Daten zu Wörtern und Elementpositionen
◆ ◆ ◆
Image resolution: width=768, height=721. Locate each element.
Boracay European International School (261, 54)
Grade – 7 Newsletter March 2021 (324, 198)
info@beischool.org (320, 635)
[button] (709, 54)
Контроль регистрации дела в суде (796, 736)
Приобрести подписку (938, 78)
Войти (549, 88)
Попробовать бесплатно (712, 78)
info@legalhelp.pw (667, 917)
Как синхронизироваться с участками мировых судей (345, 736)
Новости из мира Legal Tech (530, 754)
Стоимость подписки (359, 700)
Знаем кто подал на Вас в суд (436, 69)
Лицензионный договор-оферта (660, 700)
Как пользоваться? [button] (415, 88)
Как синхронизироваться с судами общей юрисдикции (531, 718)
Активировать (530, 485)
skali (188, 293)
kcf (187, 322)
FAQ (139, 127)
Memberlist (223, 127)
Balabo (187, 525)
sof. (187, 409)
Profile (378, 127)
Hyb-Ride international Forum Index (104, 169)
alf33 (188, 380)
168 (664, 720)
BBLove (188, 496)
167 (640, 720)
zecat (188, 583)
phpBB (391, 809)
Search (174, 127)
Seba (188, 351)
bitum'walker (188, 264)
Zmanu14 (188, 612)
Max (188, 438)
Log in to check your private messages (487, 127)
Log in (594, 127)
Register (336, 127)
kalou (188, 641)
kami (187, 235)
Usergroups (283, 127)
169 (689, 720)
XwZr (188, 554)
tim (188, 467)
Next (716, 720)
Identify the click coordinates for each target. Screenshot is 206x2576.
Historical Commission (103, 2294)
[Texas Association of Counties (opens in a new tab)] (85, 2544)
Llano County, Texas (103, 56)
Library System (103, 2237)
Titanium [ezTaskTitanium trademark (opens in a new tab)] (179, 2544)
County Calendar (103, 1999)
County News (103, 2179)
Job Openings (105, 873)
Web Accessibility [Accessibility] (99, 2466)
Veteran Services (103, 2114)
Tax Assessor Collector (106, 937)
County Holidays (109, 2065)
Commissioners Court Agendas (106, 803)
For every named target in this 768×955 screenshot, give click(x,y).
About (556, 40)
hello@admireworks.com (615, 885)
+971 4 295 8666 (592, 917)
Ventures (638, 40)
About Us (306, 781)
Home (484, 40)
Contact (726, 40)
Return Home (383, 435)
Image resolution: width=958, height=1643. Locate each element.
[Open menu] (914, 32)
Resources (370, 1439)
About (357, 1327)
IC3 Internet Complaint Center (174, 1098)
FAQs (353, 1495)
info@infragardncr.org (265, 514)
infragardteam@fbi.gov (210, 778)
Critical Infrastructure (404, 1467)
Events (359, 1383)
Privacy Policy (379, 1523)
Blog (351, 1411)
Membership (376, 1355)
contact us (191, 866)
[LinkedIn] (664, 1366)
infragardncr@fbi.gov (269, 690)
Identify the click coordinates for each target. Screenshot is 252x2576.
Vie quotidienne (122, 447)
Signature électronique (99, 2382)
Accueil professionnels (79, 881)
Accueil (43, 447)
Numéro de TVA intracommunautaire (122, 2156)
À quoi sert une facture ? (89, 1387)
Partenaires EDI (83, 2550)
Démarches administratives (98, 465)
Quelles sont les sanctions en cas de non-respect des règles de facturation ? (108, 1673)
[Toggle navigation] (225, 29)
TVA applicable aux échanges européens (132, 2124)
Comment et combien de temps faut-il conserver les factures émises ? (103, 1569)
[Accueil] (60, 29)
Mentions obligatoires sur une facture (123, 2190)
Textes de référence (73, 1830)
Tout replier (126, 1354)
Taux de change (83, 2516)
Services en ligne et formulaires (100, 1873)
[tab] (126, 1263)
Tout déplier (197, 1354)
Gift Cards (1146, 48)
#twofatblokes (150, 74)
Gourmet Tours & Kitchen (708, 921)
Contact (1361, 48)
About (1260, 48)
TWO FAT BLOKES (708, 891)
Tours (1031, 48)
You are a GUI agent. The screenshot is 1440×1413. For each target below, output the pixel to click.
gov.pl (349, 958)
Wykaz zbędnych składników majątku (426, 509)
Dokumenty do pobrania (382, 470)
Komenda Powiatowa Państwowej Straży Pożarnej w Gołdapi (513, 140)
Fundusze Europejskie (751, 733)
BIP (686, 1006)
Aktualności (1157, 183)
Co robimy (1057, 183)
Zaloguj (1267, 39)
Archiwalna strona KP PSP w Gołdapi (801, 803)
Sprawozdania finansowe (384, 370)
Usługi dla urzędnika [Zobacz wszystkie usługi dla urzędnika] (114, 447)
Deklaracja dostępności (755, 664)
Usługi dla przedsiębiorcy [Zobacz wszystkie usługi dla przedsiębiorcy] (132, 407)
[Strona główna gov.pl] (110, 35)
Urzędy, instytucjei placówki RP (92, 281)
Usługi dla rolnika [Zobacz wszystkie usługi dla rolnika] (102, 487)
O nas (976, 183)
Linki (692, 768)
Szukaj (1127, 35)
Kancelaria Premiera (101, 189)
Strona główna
◆ ◆ ◆
Stelle sämtliche Einträge oben als JSON-Liste von Zeichenketten dar, mit einer Zeichenkette pro Zeile und ohne Leerzeilen.

[
  "Image resolution: width=768, height=721. Locate each element.",
  "Boracay European International School (261, 54)",
  "Grade – 7 Newsletter March 2021 (324, 198)",
  "info@beischool.org (320, 635)",
  "[button] (709, 54)",
  "Контроль регистрации дела в суде (796, 736)",
  "Приобрести подписку (938, 78)",
  "Войти (549, 88)",
  "Попробовать бесплатно (712, 78)",
  "info@legalhelp.pw (667, 917)",
  "Как синхронизироваться с участками мировых судей (345, 736)",
  "Новости из мира Legal Tech (530, 754)",
  "Стоимость подписки (359, 700)",
  "Знаем кто подал на Вас в суд (436, 69)",
  "Лицензионный договор-оферта (660, 700)",
  "Как пользоваться? [button] (415, 88)",
  "Как синхронизироваться с судами общей юрисдикции (531, 718)",
  "Активировать (530, 485)",
  "skali (188, 293)",
  "kcf (187, 322)",
  "FAQ (139, 127)",
  "Memberlist (223, 127)",
  "Balabo (187, 525)",
  "sof. (187, 409)",
  "Profile (378, 127)",
  "Hyb-Ride international Forum Index (104, 169)",
  "alf33 (188, 380)",
  "168 (664, 720)",
  "BBLove (188, 496)",
  "167 (640, 720)",
  "zecat (188, 583)",
  "phpBB (391, 809)",
  "Search (174, 127)",
  "Seba (188, 351)",
  "bitum'walker (188, 264)",
  "Zmanu14 (188, 612)",
  "Max (188, 438)",
  "Log in to check your private messages (487, 127)",
  "Log in (594, 127)",
  "Register (336, 127)",
  "kalou (188, 641)",
  "kami (187, 235)",
  "Usergroups (283, 127)",
  "169 (689, 720)",
  "XwZr (188, 554)",
  "tim (188, 467)",
  "Next (716, 720)",
  "Identify the click coordinates for each target. Screenshot is 206x2576.",
  "Historical Commission (103, 2294)",
  "[Texas Association of Counties (opens in a new tab)] (85, 2544)",
  "Llano County, Texas (103, 56)",
  "Library System (103, 2237)",
  "Titanium [ezTaskTitanium trademark (opens in a new tab)] (179, 2544)",
  "County Calendar (103, 1999)",
  "County News (103, 2179)",
  "Job Openings (105, 873)",
  "Web Accessibility [Accessibility] (99, 2466)",
  "Veteran Services (103, 2114)",
  "Tax Assessor Collector (106, 937)",
  "County Holidays (109, 2065)",
  "Commissioners Court Agendas (106, 803)",
  "For every named target in this 768×955 screenshot, give click(x,y).",
  "About (556, 40)",
  "hello@admireworks.com (615, 885)",
  "+971 4 295 8666 (592, 917)",
  "Ventures (638, 40)",
  "About Us (306, 781)",
  "Home (484, 40)",
  "Contact (726, 40)",
  "Return Home (383, 435)",
  "Image resolution: width=958, height=1643. Locate each element.",
  "[Open menu] (914, 32)",
  "Resources (370, 1439)",
  "About (357, 1327)",
  "IC3 Internet Complaint Center (174, 1098)",
  "FAQs (353, 1495)",
  "info@infragardncr.org (265, 514)",
  "infragardteam@fbi.gov (210, 778)",
  "Critical Infrastructure (404, 1467)",
  "Events (359, 1383)",
  "Privacy Policy (379, 1523)",
  "Blog (351, 1411)",
  "Membership (376, 1355)",
  "contact us (191, 866)",
  "[LinkedIn] (664, 1366)",
  "infragardncr@fbi.gov (269, 690)",
  "Identify the click coordinates for each target. Screenshot is 252x2576.",
  "Vie quotidienne (122, 447)",
  "Signature électronique (99, 2382)",
  "Accueil professionnels (79, 881)",
  "Accueil (43, 447)",
  "Numéro de TVA intracommunautaire (122, 2156)",
  "À quoi sert une facture ? (89, 1387)",
  "Partenaires EDI (83, 2550)",
  "Démarches administratives (98, 465)",
  "Quelles sont les sanctions en cas de non-respect des règles de facturation ? (108, 1673)",
  "[Toggle navigation] (225, 29)",
  "TVA applicable aux échanges européens (132, 2124)",
  "Comment et combien de temps faut-il conserver les factures émises ? (103, 1569)",
  "[Accueil] (60, 29)",
  "Mentions obligatoires sur une facture (123, 2190)",
  "Textes de référence (73, 1830)",
  "Tout replier (126, 1354)",
  "Taux de change (83, 2516)",
  "Services en ligne et formulaires (100, 1873)",
  "[tab] (126, 1263)",
  "Tout déplier (197, 1354)",
  "Gift Cards (1146, 48)",
  "#twofatblokes (150, 74)",
  "Gourmet Tours & Kitchen (708, 921)",
  "Contact (1361, 48)",
  "About (1260, 48)",
  "TWO FAT BLOKES (708, 891)",
  "Tours (1031, 48)",
  "You are a GUI agent. The screenshot is 1440×1413. For each target below, output the pixel to click.",
  "gov.pl (349, 958)",
  "Wykaz zbędnych składników majątku (426, 509)",
  "Dokumenty do pobrania (382, 470)",
  "Komenda Powiatowa Państwowej Straży Pożarnej w Gołdapi (513, 140)",
  "Fundusze Europejskie (751, 733)",
  "BIP (686, 1006)",
  "Aktualności (1157, 183)",
  "Co robimy (1057, 183)",
  "Zaloguj (1267, 39)",
  "Archiwalna strona KP PSP w Gołdapi (801, 803)",
  "Sprawozdania finansowe (384, 370)",
  "Usługi dla urzędnika [Zobacz wszystkie usługi dla urzędnika] (114, 447)",
  "Deklaracja dostępności (755, 664)",
  "Usługi dla przedsiębiorcy [Zobacz wszystkie usługi dla przedsiębiorcy] (132, 407)",
  "[Strona główna gov.pl] (110, 35)",
  "Urzędy, instytucjei placówki RP (92, 281)",
  "Usługi dla rolnika [Zobacz wszystkie usługi dla rolnika] (102, 487)",
  "O nas (976, 183)",
  "Linki (692, 768)",
  "Szukaj (1127, 35)",
  "Kancelaria Premiera (101, 189)",
  "Strona główna"
]